Whether the edit was intended to help Harris or not is anyone’s guess. Of course, CBS denies its edit was misleading or so intended. And while Trump’s general complaint that the media treat him and his campaign with a completely different standard than they do Harris and hers, the 60 Minutes interview of Harris did not come off that way at all. Interviewer Bill Whitaker asked Harris challenging questions and pressed her with follow-up questions when her answers were unclear.
While Trump and his supporters have every reason to suspect there may be footage even more damaging to Harris than what was aired on the 60 Minutes broadcast, the interview was nevertheless a train wreck for Harris. The real question here isn’t whether CBS violated FCC regulations and should therefore lose its broadcasting license. It is, “Why is there a five-member board of bureaucrats who can make this decision at all?”
Trump and his surrogates have said things encouraging to libertarians and terrifying to the media about their supposed intention to dismantle the administrative state. In a video speech, he Trump promised to “dismantle the deep state and reclaim our democracy from Washington corruption.”

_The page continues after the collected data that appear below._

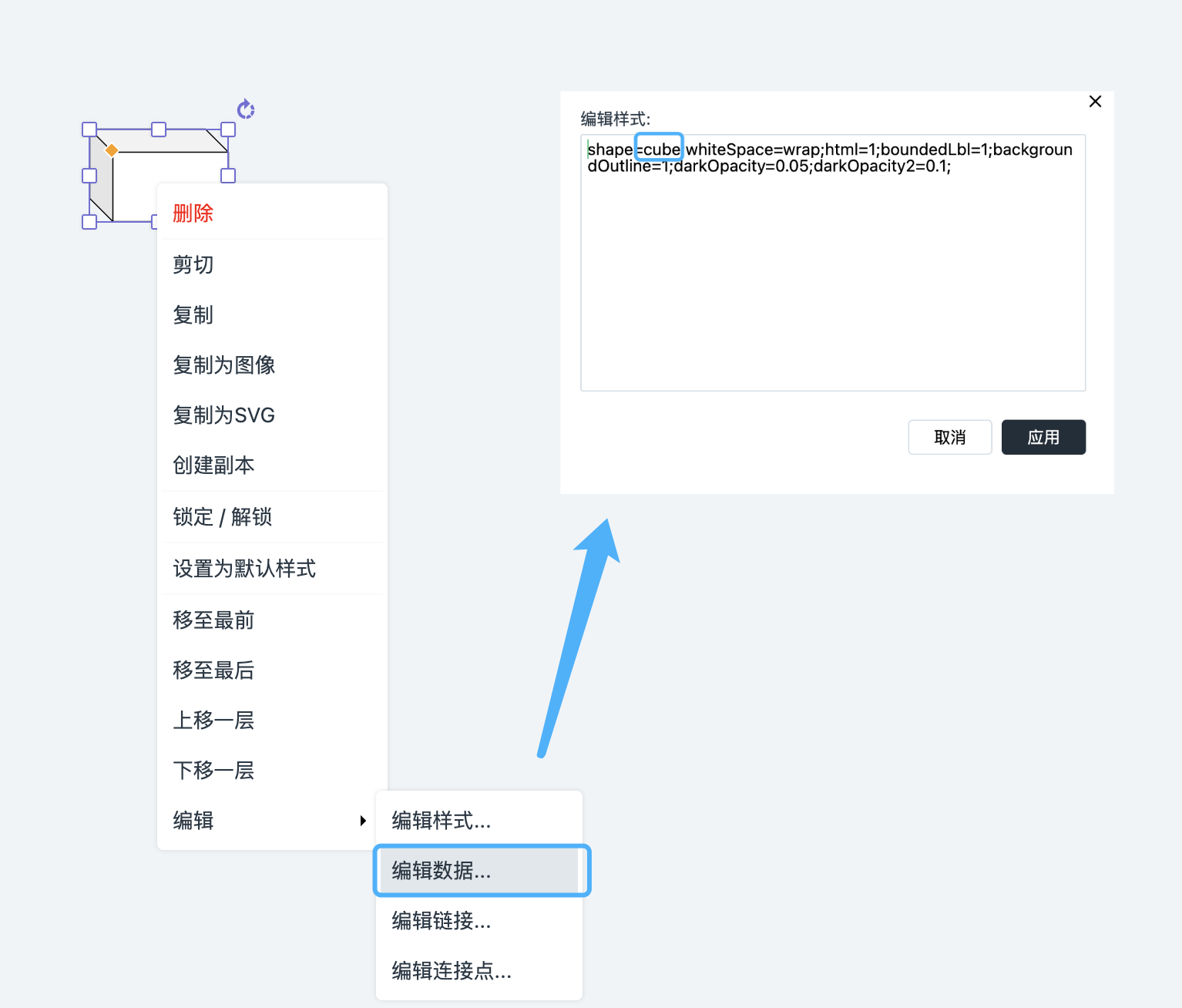Click the rotate handle above the cube shape

pos(246,109)
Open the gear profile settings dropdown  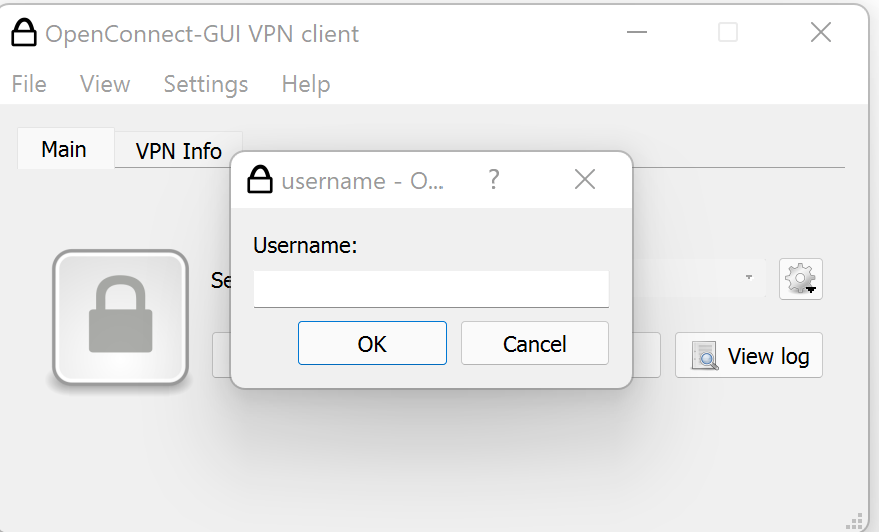[x=801, y=278]
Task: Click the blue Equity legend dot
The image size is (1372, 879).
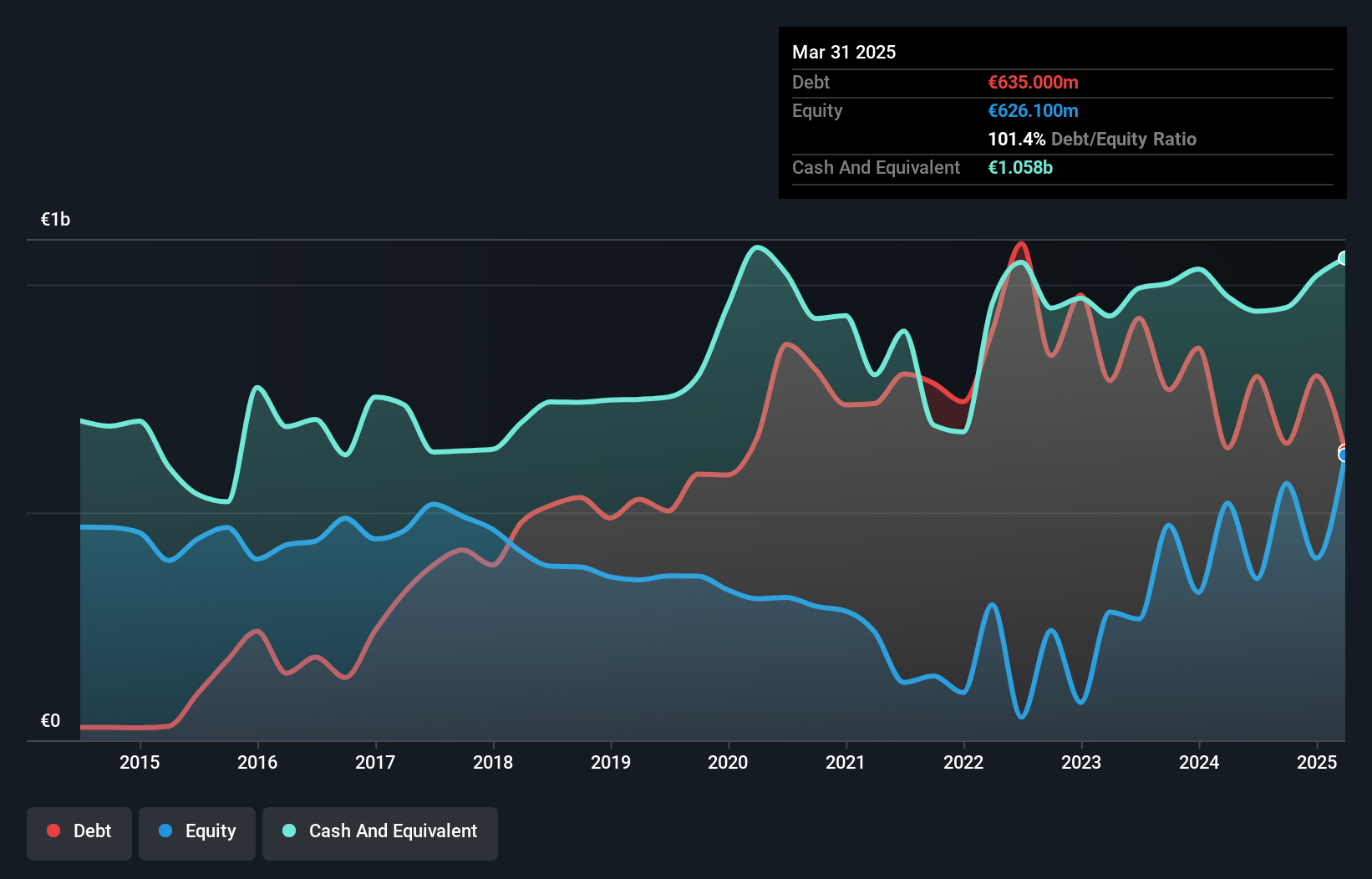Action: click(x=165, y=831)
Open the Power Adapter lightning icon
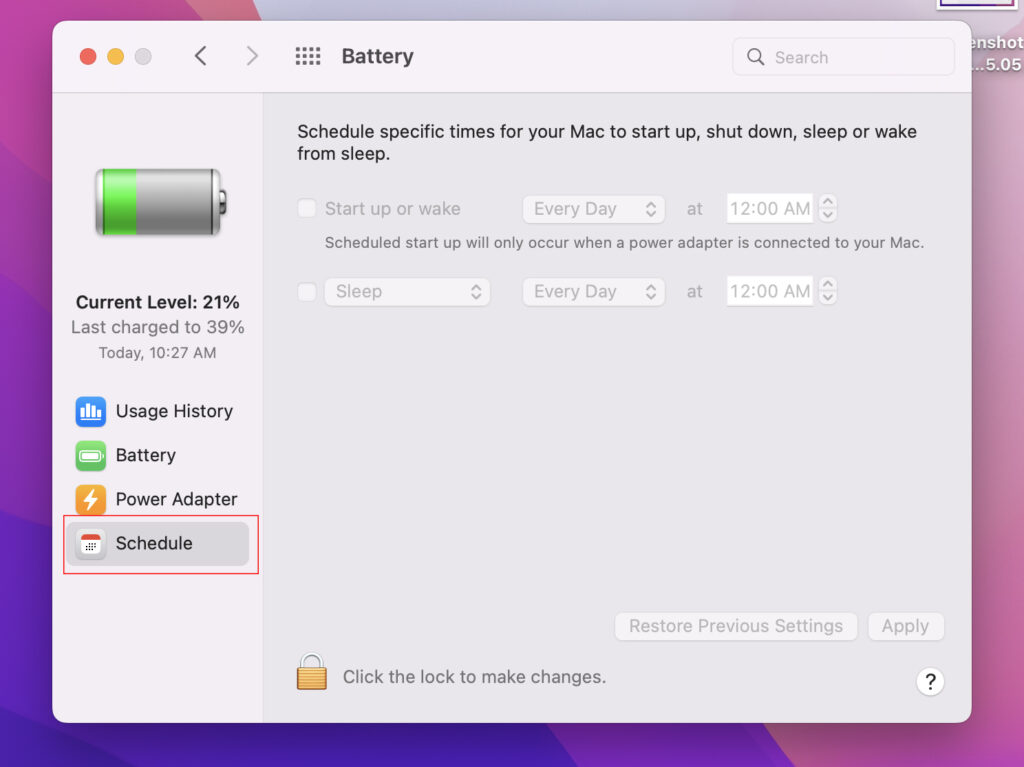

Those words in a vacuum would suggest he had a plan to undo the unconstitutional transfer of legislative power from Congress to the executive, born in the early Progressive Era and institutionalized by the New Deal, as well as reclaim executive power also usurped by federal agencies (insofar as they are exercised counter to the direction of the elected president). However, what follows during the speech significantly waters down the promise of its opening statement.
Trump promises to reissue an executive order he issued in 2020 allowing the president to “remove rogue bureaucrats.” That is fine as far as it goes. But what does Trump consider “a rogue bureaucrat?” The Constitution would consider any bureaucrat exercising legislative power a rogue bureaucrat, and the Congress which illegitimately bestowed that power a rogue Congress. There is no indication from anything Trump has said or done that he believes that.
On the contrary, his call for the FCC to revoke CBS’s license is a tacit affirmation of the federal agency’s power to write rules independent of Congress, execute them independent of the sitting president, and judge innocence or guilt independent of the judiciary. This from the candidate who calls for government action against private companies acting as arbiters of truth and censoring accordingly on their own property.
This is by no means the only example of Trump’s implicit support of the administrative state. His wildly popular alliance with RFK, Jr. similarly affirms the bureaucracy’s power to regulate food and drugs. Again, this is not to deny that there is a problem with American food or drugs, as there is with the news media. The questions are around what caused the problem and what is an appropriate solution.
Like Trump, RFK, Jr. doesn’t question the principle of unelected bureaucrats assuming legislative and judicial power. He merely believes these once honorable agencies dedicated to the so-called public good have been corrupted by big business. There is nothing in his, Trump’s, or J.D. Vance’s statements on this subject to suggest they question the existence of the bureaucratic regulatory agencies in the first place.
Listening to them, one would think everything would be fine if America could just get back to the pure first principles of the New Deal (eyeroll). There doesn’t appear to be any recognition that it is the regulatory structure itself that causes the problem by limiting competition from healthier alternatives, much less that limiting competition was the reason the structure was built in the first place.
Due to President Biden’s now tacitly admitted incapacity, the past four years have been an example of what life is like under the unchallenged rule of the unelected federal bureaucracy. Kamala Harris’ inability to even take a coherent position indicates electing her would likely be more of the same. This from a party bellowing that “democracy is on the ballot.”
Trump seems to sincerely believe there is something wrong with this but won’t attack the root of the problem. Some contend that this is because Trump has no clearly defined political principles. But that’s just not true. Trump thinks, speaks, and acts like an early Progressive Era Republican and has since long before he entered politics. And it was those Republicans who laid the philosophical foundation for the leviathan government the Democrats eventually built.
Should Trump win the presidency, Americans can expect at best some marginal improvement in the way regulatory agencies are run. But like his Supreme Court appointees, his administration will not fundamentally change the unconstitutional structure of the federal behemoth.
Tom Mullen is the author of It’s the Fed, Stupid and Where Do Conservatives and Liberals Come From? And What Ever Happened to Life, Liberty, and the Pursuit of Happiness?